Ultimately, with all our supposed successes, we have born up a very bad thing that will eventually hit us like the dragon's tail at the end. Here the full force of our violent and anti-social mismanagement is revealed.
We're obviously making mistake after mistake trying to run a system that can't possibly work. The biggest mistake, however, was probably trying to compensate for economic growth through overproduction and mass consumption via advertising. The end result is surface warming that will threaten all of our survival on the planet. The graph above is intended to illustrate how the increased economic growth affects the surface warming of the earth. I developed this graph from the social, environmental and economic reports of the countries and the new environmental report of the IPCC from 2021 as well as the calculations and forecasts about the economic growth of various banks.

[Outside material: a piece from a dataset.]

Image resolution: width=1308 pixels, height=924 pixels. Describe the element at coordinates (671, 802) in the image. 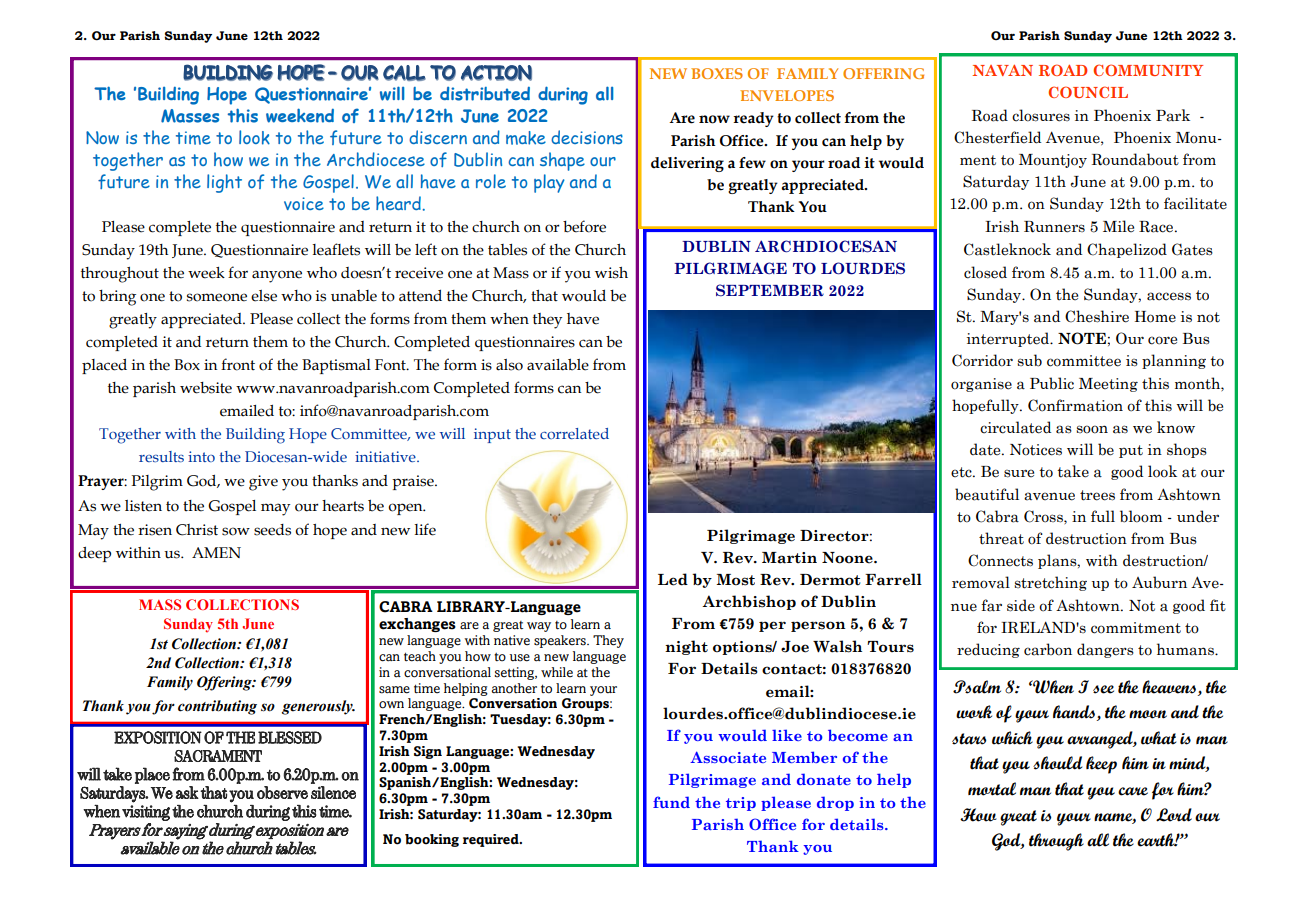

When the two characteristic curves were put together, there was a frightening correlation that leaves no hope for improvement. This calculation suggests that surface warming will take on a momentum of its own by 2050 that can no longer be stopped. Well, ultimately this is also to be seen in the context of certain commandments. How was that again? Overindulge is a mortal sin? We could argue about matters of faith here, but we can't help but admit that this rule was created for good reason. And that now that we clearly see cause and effect, it's pretty anti-social to just keep going and postpone the right measures until later when our children have to deal with what we, in almost 200 years, have done.